TASK ITEM:
Beginning with the line containing "Điều 173 BLHS" and going on through the line containing "All Sex (42, 2110)", the lines below are to be returned exactly, pictures excluded and nothing added.

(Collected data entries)
▼

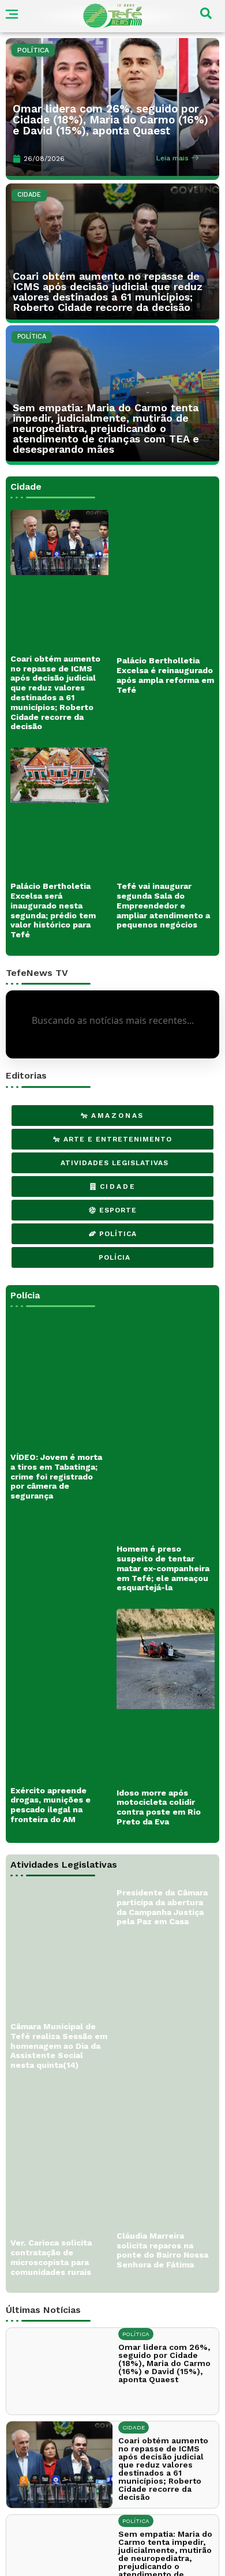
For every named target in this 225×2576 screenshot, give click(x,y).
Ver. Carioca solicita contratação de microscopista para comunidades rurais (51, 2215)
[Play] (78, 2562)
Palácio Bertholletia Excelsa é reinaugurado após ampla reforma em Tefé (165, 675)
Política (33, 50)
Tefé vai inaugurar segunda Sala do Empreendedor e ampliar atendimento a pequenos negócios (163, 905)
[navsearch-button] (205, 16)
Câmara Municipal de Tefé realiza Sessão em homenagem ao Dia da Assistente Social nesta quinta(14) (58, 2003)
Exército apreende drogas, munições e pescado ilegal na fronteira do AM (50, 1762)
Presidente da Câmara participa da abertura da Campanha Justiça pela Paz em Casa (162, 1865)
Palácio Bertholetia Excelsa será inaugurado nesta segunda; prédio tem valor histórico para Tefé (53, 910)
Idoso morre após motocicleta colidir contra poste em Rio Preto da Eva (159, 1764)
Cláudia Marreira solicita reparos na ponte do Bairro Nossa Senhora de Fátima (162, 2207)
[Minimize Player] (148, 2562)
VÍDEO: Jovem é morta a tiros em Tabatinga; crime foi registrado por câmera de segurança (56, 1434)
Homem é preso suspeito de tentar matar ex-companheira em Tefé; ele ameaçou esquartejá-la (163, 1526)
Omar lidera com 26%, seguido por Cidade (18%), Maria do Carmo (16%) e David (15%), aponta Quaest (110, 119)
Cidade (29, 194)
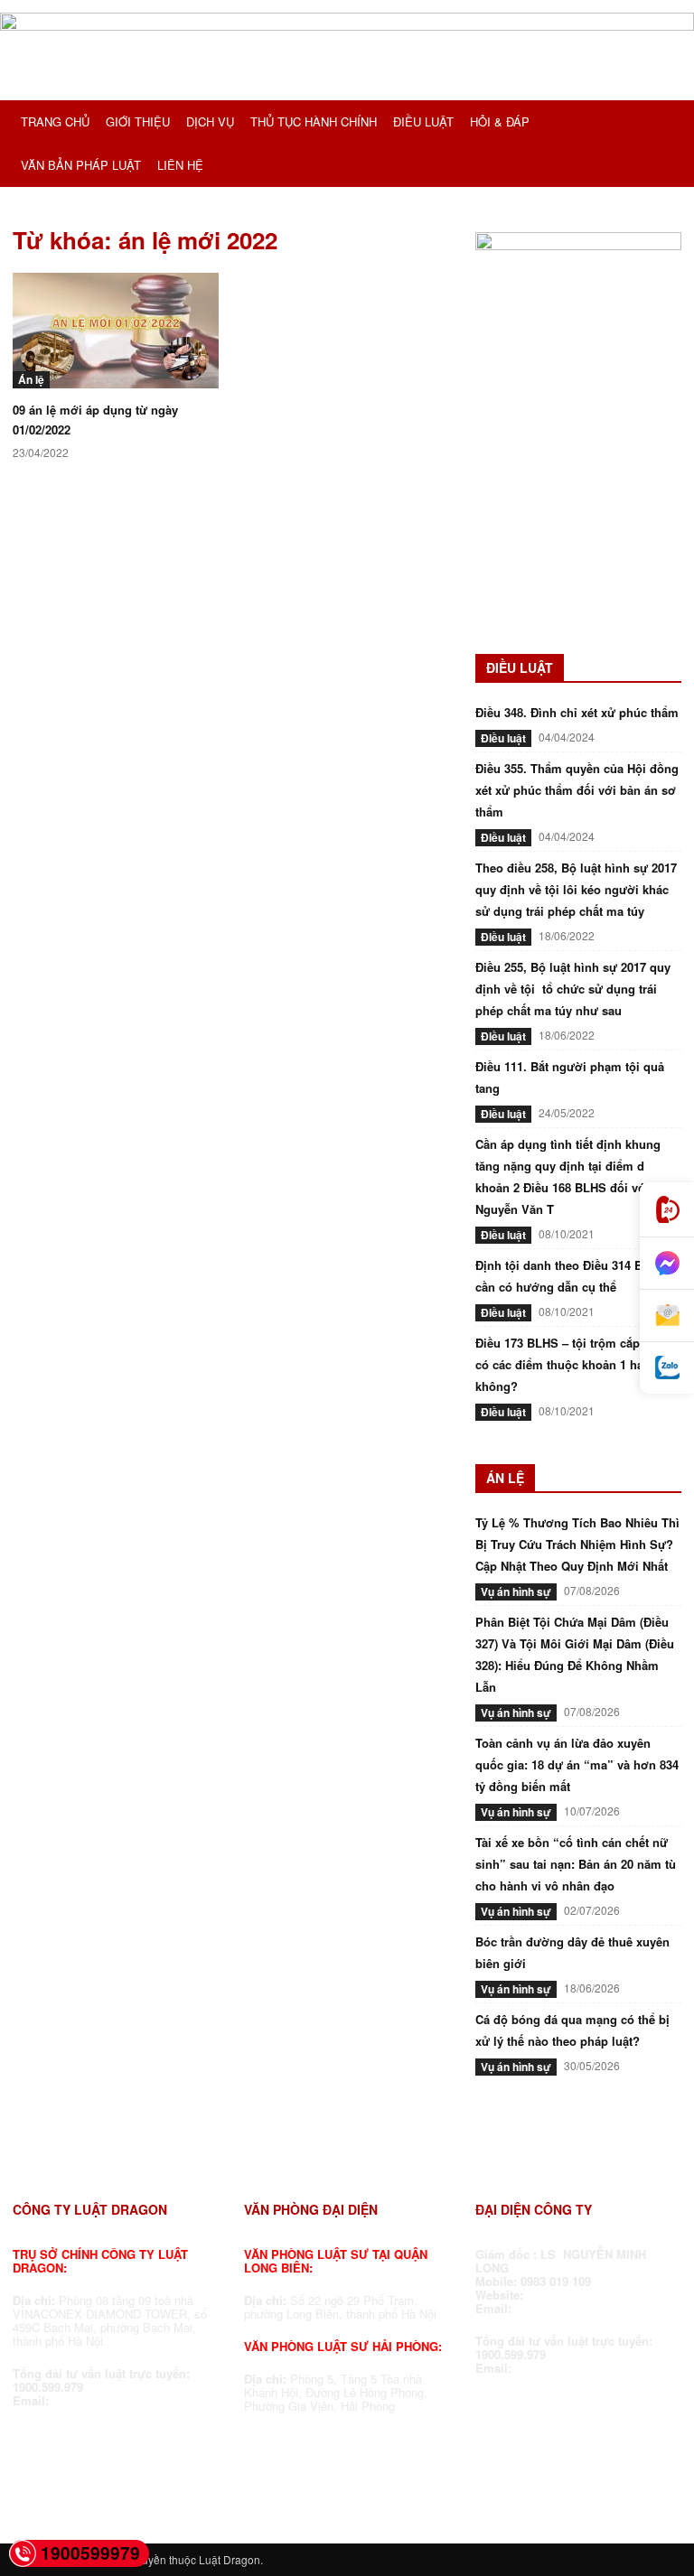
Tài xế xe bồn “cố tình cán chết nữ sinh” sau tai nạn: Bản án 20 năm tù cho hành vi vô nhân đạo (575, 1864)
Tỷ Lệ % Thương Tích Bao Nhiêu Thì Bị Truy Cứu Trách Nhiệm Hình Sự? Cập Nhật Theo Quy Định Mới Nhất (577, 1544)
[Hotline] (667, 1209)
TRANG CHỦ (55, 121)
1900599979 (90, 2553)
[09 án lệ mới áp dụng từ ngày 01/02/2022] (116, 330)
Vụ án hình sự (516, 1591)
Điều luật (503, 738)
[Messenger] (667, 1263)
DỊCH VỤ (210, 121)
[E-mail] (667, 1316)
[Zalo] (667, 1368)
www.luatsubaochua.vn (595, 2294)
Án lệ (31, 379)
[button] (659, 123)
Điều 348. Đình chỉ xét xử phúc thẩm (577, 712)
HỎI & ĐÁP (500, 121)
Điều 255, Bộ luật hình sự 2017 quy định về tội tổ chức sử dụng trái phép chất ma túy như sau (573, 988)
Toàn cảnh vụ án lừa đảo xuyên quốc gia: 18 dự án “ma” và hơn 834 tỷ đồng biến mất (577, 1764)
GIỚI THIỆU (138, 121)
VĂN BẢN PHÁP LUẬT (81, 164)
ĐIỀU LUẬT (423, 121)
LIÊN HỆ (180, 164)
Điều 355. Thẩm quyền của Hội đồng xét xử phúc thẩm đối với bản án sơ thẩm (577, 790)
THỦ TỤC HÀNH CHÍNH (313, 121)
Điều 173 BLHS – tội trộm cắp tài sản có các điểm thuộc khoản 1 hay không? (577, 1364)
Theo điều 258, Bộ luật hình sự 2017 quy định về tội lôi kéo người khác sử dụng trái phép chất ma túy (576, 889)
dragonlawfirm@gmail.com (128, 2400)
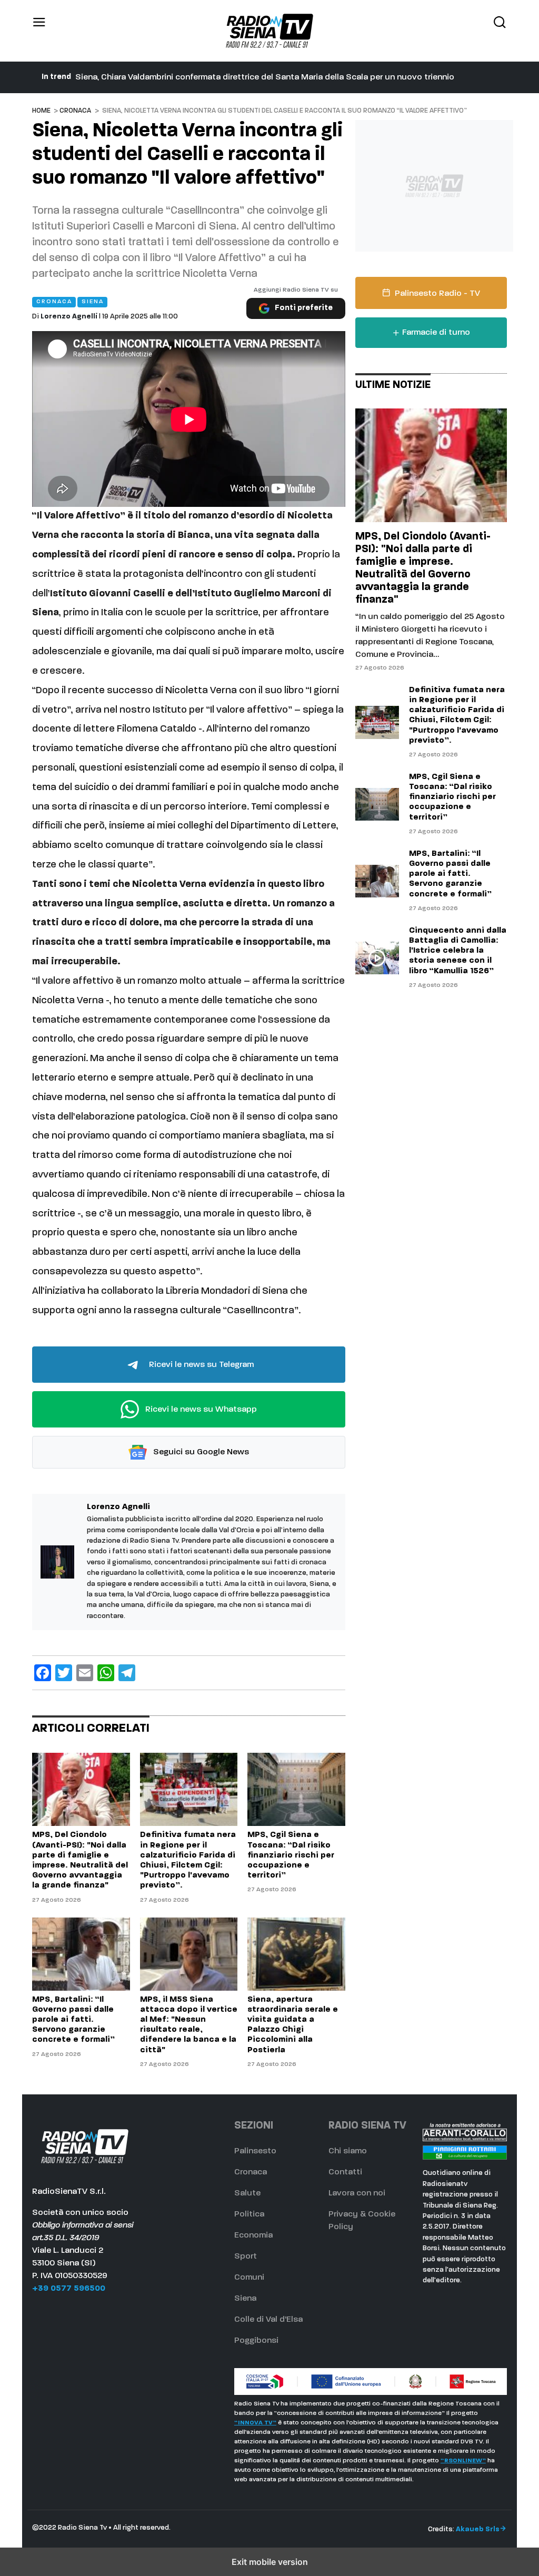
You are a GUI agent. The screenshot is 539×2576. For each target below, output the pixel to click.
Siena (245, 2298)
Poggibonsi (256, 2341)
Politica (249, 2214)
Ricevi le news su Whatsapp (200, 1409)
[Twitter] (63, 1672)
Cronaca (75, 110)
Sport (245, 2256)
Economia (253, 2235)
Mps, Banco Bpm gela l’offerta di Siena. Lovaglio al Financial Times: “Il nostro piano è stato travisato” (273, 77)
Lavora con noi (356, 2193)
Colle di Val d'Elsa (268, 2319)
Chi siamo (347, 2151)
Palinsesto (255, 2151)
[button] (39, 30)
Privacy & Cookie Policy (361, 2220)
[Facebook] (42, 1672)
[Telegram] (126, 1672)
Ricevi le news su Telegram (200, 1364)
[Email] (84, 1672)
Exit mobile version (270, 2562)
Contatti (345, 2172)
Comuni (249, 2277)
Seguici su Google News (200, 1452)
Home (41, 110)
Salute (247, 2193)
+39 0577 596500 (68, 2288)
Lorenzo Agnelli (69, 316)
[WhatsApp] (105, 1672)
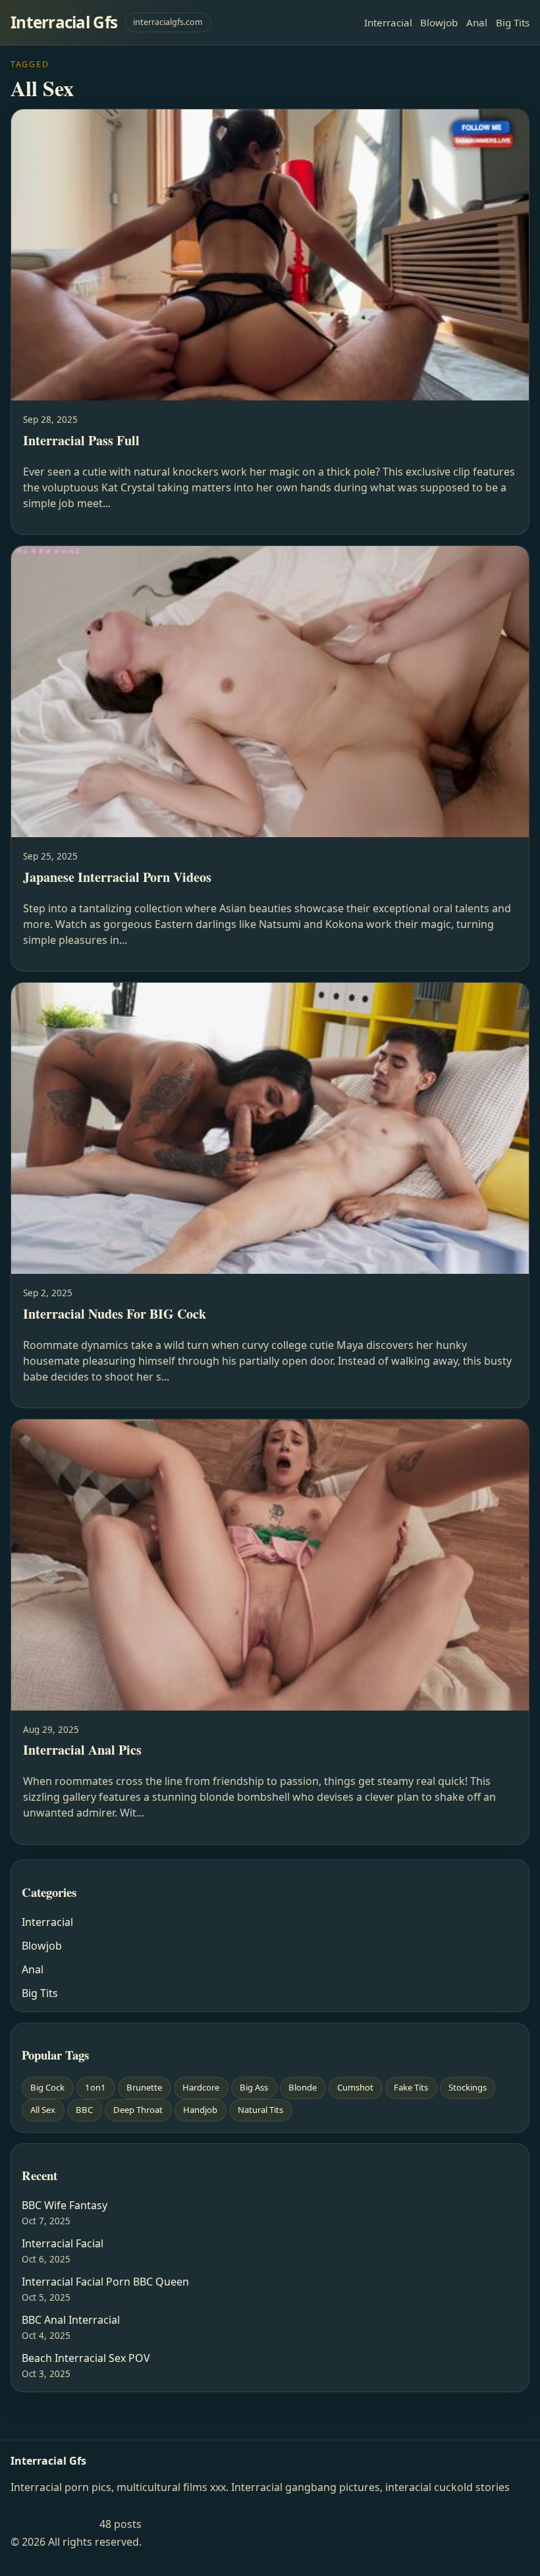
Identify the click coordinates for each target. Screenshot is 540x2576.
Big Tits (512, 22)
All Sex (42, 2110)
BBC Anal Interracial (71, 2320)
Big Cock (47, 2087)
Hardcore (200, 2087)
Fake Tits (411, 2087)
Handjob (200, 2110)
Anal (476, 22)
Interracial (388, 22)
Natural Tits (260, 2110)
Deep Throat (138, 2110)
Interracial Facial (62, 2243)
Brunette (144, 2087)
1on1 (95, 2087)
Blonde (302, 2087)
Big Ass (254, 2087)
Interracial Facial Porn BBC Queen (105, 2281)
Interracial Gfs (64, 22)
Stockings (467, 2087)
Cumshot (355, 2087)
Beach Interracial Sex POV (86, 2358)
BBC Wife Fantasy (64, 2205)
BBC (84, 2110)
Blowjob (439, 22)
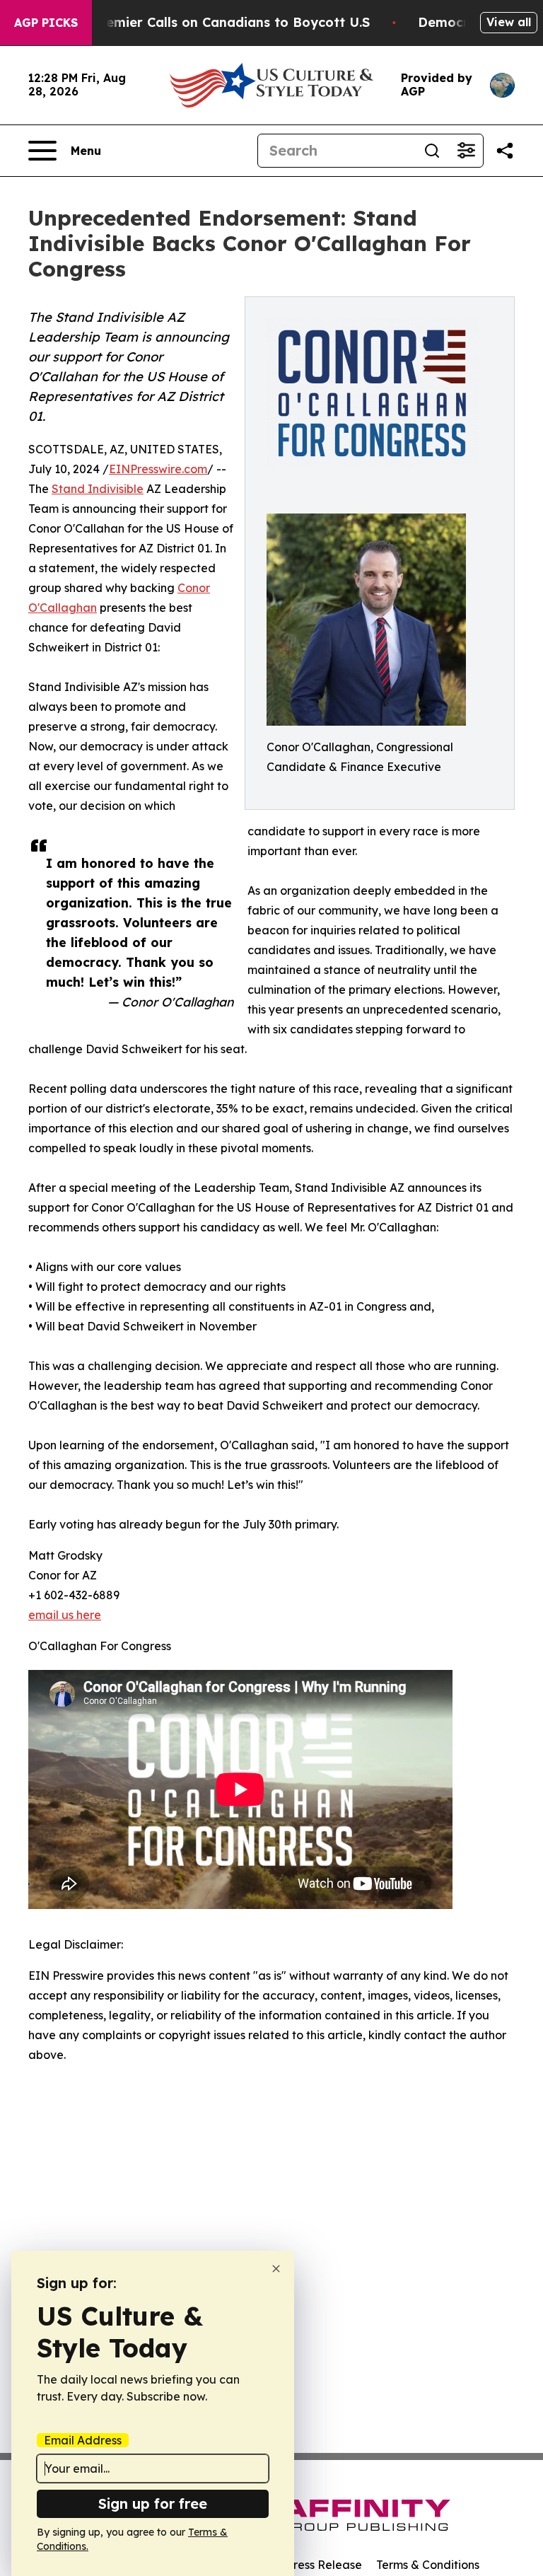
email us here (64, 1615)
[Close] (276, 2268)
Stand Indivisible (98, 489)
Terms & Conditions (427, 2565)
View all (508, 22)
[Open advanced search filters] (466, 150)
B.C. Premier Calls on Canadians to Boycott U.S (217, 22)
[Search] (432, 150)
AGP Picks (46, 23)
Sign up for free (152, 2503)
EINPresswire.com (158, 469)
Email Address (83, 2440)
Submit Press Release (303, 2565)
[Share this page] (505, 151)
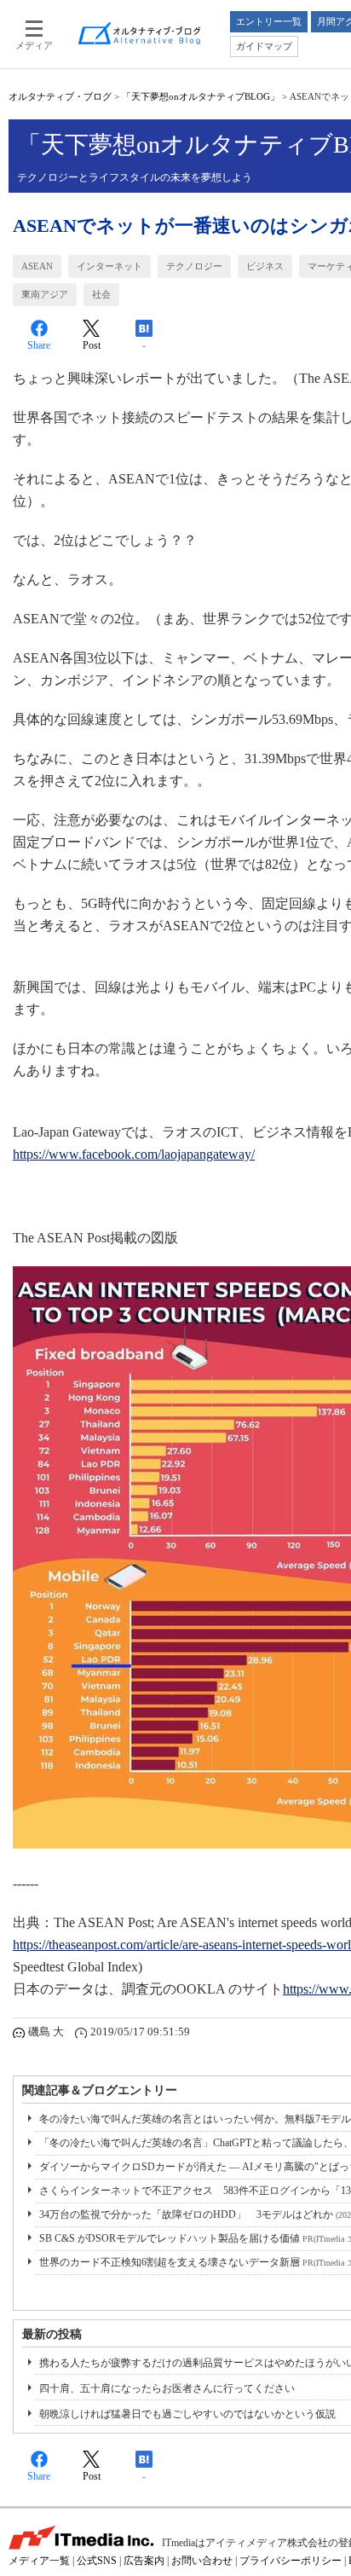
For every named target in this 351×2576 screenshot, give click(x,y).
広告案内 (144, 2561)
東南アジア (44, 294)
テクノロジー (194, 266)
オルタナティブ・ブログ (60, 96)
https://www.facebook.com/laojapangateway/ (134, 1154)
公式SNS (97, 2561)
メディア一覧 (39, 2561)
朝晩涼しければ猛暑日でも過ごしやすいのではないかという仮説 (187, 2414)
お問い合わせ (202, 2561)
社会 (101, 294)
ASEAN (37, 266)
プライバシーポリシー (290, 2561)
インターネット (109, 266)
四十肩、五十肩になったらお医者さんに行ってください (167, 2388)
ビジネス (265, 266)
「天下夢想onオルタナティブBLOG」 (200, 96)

▲

COMPLETED TASK:
Điều 173 BLHS – tội trộm cắp tài sản có các điểm thuộc khoản 1 hay không? (577, 1364)
Theo điều 258, Bộ luật hình sự 2017 quy định về tội lôi kéo người khác sử dụng trái phép chất ma túy (576, 889)
dragonlawfirm@gmail.com (128, 2400)
You are a GUI agent. The screenshot is 539×2576. For each target below, output the pixel to click.
Siena (245, 2298)
Poggibonsi (256, 2341)
Politica (249, 2214)
Ricevi le news su Whatsapp (200, 1409)
[Twitter] (63, 1672)
Cronaca (75, 110)
Sport (245, 2256)
Economia (253, 2235)
Mps, Banco Bpm gela l’offerta di Siena. Lovaglio al Financial Times: “Il nostro piano è stato travisato” (273, 77)
Lavora con noi (356, 2193)
Colle di Val d'Elsa (268, 2319)
Chi siamo (347, 2151)
Palinsesto (255, 2151)
[button] (39, 30)
Privacy & Cookie Policy (361, 2220)
[Facebook] (42, 1672)
[Telegram] (126, 1672)
Ricevi le news su Telegram (200, 1364)
[Email] (84, 1672)
Exit mobile version (270, 2562)
Contatti (345, 2172)
Comuni (249, 2277)
Seguici su Google News (200, 1452)
Home (41, 110)
Salute (247, 2193)
+39 0577 596500 (68, 2288)
Lorenzo Agnelli (69, 316)
[WhatsApp] (105, 1672)
Identify the click coordinates for each target. Screenshot is 540x2576.
Big Tits (512, 22)
All Sex (42, 2110)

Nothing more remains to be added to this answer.